Structure of CPE and expression of CPE-B fusion protein. (A) Alignment of N-terminal amino acid sequences of A. thaliana (A.t.) and P. sativum (P.s.) preCPE. Lowercase letters indicate different amino acids. Uppercase letters indicate amino acids with a homology index ≥0.8 (28). Dots represent identical amino acids. Sequence of mature CPE predicted from the alignment is indicated by shading. The zinc binding motif is underlined. (B) Schematic map defined by amino acid comparison of pea and Arabidopsis CPE. The highly conserved regions I to IV, the zinc-binding motif of conserved region I, and a putative flexible linker are indicated.
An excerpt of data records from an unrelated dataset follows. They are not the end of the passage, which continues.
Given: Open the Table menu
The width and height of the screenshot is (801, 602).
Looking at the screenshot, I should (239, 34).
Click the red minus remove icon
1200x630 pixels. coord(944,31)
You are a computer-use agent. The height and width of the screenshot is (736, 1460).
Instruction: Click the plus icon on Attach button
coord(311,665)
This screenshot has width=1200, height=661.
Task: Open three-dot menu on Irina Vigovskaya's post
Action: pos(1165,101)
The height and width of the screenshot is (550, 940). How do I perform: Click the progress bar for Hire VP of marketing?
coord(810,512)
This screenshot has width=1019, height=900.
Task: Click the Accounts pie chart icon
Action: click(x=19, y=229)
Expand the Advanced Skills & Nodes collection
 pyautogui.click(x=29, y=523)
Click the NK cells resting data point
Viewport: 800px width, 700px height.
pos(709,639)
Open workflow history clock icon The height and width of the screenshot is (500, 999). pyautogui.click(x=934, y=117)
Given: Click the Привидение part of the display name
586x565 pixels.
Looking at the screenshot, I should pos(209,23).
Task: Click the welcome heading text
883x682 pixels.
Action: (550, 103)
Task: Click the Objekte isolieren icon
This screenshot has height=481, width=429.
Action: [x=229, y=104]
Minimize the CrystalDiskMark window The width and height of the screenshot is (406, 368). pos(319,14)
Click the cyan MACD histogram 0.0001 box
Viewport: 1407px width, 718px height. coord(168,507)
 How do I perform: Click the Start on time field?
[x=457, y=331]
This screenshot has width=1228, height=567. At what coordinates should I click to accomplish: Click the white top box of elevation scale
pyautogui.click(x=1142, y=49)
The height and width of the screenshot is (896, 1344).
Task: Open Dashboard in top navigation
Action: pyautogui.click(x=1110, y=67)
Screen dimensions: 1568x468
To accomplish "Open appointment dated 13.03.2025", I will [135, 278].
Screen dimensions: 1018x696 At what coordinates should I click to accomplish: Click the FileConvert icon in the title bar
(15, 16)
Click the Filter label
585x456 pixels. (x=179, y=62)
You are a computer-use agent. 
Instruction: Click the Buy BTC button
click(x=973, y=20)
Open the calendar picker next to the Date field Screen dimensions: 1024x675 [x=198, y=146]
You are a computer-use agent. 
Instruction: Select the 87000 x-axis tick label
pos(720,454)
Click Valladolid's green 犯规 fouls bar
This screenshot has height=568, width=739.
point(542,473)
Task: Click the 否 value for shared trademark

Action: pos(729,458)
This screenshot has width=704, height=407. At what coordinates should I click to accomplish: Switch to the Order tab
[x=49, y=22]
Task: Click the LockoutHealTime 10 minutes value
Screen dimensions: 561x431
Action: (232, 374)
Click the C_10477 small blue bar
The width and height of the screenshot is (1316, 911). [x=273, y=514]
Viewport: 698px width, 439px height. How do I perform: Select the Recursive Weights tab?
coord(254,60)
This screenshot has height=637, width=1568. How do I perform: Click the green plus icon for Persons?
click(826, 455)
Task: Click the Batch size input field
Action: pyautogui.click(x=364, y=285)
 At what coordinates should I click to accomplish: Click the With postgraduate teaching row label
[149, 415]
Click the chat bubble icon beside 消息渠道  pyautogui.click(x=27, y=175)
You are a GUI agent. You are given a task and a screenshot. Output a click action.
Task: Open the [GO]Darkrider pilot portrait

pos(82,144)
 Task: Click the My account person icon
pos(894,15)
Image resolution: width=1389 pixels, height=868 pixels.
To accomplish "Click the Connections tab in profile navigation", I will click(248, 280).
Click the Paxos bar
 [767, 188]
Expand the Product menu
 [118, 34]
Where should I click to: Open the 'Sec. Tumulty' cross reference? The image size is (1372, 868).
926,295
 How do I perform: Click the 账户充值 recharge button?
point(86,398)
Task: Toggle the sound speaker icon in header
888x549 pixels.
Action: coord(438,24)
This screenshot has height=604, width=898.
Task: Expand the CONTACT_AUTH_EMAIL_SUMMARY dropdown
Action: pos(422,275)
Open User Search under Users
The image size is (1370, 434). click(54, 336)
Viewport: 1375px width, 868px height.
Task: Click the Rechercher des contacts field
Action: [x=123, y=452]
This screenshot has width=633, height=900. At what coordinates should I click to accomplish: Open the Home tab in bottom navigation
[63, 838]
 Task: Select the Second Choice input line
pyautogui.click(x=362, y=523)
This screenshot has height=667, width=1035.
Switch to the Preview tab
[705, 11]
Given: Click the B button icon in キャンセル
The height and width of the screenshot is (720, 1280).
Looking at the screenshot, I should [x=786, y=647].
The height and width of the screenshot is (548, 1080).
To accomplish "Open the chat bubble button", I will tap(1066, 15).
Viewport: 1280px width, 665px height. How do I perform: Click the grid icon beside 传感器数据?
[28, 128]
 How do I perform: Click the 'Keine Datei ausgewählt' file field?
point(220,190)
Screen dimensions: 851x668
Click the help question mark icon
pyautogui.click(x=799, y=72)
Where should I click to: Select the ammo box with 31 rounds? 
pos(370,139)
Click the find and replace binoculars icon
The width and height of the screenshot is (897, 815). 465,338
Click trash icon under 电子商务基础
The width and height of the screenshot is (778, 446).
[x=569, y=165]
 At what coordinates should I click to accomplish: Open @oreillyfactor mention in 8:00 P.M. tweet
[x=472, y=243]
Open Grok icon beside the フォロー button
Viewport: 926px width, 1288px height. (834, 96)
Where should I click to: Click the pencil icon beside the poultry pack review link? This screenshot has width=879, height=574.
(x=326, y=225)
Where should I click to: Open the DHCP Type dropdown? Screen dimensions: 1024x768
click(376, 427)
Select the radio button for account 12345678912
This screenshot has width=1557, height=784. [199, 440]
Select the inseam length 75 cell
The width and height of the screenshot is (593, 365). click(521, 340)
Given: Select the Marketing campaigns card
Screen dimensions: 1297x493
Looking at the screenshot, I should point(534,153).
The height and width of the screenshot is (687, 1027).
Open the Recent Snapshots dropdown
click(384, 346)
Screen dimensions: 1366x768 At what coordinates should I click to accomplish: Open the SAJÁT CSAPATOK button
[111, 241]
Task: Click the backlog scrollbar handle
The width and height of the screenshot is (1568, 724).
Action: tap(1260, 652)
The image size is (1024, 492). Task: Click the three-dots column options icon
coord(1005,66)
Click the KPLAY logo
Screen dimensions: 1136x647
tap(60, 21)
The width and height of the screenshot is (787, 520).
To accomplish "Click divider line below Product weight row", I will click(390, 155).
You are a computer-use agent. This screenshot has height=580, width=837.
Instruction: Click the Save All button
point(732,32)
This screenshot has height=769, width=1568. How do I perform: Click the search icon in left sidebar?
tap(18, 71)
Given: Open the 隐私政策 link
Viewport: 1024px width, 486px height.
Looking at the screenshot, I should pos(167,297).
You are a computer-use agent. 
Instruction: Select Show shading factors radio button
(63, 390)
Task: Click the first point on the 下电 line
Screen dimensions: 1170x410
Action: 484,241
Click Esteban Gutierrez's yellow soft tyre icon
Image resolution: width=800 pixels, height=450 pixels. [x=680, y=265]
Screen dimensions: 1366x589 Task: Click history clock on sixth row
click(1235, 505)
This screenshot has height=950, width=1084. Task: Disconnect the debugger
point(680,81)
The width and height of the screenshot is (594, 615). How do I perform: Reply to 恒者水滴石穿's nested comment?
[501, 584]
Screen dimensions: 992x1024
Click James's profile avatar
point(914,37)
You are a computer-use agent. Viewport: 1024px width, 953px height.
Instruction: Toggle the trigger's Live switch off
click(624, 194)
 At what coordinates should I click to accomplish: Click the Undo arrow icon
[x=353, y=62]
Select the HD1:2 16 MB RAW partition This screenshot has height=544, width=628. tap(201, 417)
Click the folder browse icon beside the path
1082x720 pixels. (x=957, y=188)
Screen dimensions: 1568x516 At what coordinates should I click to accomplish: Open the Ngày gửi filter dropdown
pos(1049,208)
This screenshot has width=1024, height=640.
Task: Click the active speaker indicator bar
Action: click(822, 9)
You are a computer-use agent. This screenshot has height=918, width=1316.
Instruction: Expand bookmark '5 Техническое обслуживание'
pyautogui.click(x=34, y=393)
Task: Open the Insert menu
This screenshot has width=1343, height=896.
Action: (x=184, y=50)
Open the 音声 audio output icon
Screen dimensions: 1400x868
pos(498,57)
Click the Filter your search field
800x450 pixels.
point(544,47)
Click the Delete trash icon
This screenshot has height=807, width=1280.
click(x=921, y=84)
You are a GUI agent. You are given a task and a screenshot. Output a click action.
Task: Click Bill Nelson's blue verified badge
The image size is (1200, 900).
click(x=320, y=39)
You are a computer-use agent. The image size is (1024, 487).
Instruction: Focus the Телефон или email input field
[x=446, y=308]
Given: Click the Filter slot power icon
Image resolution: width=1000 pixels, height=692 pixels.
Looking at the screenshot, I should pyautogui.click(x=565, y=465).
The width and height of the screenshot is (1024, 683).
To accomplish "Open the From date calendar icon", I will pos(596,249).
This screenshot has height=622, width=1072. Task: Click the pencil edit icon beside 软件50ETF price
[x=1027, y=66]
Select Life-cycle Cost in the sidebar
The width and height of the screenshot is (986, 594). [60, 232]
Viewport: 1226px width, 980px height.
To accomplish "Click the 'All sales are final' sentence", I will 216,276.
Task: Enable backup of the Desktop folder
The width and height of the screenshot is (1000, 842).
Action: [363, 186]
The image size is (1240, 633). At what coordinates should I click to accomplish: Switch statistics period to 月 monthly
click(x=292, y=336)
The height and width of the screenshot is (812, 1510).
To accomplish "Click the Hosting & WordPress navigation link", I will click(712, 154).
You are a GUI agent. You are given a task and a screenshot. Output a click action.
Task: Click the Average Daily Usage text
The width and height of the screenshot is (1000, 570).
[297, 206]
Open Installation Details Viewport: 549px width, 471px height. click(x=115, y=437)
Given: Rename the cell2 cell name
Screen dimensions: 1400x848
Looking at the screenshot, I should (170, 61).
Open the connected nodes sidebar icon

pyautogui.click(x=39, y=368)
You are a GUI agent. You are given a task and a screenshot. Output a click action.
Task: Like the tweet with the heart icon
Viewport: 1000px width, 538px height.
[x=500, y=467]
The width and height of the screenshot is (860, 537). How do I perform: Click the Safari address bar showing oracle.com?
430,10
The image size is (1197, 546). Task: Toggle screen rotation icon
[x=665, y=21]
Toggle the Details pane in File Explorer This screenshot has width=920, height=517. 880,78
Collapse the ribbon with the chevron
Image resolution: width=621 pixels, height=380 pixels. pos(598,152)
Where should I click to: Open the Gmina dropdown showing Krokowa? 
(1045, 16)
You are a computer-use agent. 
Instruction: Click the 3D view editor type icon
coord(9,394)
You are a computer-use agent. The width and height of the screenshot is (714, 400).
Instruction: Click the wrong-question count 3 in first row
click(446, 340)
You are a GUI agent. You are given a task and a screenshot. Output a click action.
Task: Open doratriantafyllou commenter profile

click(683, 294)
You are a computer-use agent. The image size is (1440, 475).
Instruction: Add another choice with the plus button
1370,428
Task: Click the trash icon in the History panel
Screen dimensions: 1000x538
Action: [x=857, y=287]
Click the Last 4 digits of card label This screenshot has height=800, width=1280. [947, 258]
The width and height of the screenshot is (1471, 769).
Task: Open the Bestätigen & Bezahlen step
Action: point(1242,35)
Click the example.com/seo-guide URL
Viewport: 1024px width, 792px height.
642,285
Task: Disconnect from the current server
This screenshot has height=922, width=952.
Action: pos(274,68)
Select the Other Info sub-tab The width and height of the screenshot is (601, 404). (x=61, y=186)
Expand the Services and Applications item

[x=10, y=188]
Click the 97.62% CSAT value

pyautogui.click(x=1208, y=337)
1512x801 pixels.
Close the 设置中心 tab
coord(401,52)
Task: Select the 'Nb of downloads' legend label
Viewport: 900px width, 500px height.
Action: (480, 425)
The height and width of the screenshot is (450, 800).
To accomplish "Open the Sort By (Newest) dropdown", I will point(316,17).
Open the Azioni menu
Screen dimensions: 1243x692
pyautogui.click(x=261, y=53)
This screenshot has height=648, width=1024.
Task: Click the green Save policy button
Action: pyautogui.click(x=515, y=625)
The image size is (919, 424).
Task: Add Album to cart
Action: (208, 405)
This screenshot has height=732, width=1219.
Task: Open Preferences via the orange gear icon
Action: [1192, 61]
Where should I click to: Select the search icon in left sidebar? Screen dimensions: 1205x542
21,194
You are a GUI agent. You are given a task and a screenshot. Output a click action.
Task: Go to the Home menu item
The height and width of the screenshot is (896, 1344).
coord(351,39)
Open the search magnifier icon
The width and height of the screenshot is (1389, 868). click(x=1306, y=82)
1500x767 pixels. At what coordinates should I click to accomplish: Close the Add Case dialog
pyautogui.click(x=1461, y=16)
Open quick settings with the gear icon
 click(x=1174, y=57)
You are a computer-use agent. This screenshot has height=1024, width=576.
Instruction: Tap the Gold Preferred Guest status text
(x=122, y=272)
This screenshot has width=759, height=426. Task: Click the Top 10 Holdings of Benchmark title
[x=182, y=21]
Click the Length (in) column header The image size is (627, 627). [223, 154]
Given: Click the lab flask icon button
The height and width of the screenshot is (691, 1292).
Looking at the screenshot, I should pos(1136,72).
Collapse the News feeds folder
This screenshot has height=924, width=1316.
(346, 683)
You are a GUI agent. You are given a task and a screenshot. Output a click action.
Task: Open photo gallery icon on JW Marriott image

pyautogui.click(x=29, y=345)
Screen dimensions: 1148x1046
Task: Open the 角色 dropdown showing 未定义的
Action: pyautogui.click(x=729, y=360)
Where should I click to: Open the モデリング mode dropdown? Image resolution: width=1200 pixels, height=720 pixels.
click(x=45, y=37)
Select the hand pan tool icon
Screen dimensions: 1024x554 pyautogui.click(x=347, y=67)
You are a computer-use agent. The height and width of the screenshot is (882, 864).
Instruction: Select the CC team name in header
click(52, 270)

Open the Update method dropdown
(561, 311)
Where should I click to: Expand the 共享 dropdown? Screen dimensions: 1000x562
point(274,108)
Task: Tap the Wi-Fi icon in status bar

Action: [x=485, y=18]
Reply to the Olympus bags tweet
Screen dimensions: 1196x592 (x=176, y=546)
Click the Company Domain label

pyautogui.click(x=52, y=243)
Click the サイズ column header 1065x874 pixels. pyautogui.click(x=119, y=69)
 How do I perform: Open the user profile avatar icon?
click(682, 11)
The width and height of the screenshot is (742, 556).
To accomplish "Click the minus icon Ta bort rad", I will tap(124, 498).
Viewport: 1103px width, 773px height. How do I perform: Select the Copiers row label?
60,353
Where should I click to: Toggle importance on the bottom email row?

To express active CPE, the predicted transit peptide was replaced by a biotin-containing peptide (CPE-B). (C) Western blot analysis of CPE-B expression in E. coli using the anti-145/143-kDa antibody was carried out as described (7). Soluble cell extracts of induced cells carrying pBEX5BA (lane 1), and of uninduced and induced cells carrying pCPE-B (lanes 2 and 3, respectively). CPE-B was partially purified with avidin-resin demonstrating biotinylation of the fusion protein (lane 4). Soluble chloroplast extract containing CPE (lane 5) was prepared as described (3).